*Problem statement:* Please copy each line below that contains the string "agent".

Items from a data source:
------------
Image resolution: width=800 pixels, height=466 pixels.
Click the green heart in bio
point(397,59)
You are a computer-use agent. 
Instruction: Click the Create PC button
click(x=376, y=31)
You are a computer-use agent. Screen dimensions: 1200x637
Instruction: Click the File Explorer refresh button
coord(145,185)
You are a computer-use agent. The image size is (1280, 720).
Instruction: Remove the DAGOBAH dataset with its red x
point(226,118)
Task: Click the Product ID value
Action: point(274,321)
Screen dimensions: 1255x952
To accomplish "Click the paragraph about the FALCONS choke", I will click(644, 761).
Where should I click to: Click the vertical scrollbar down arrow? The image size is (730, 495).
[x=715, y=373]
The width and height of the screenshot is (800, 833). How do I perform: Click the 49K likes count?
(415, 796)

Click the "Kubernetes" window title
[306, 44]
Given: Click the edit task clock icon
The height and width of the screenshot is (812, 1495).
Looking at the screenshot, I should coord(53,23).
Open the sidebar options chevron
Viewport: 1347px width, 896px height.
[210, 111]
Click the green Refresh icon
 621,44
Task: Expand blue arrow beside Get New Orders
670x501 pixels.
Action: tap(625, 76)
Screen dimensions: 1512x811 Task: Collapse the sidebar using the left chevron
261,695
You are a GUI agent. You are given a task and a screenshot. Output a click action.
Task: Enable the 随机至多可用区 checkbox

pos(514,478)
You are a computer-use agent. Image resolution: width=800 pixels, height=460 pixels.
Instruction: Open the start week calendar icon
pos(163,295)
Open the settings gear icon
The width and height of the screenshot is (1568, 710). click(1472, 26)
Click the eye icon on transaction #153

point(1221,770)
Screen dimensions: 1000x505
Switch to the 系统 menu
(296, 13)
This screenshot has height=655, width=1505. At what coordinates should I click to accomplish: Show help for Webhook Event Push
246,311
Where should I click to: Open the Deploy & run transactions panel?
------------
*Written solution:*
You are a computer-use agent. 
You are a computer-use agent. Screen dimensions: 1200x637
You are a computer-use agent. The image size is (1280, 720).
You are a GUI agent. You are given a task and a screenshot. Output a click action.
You are a computer-use agent. Image resolution: width=800 pixels, height=460 pixels.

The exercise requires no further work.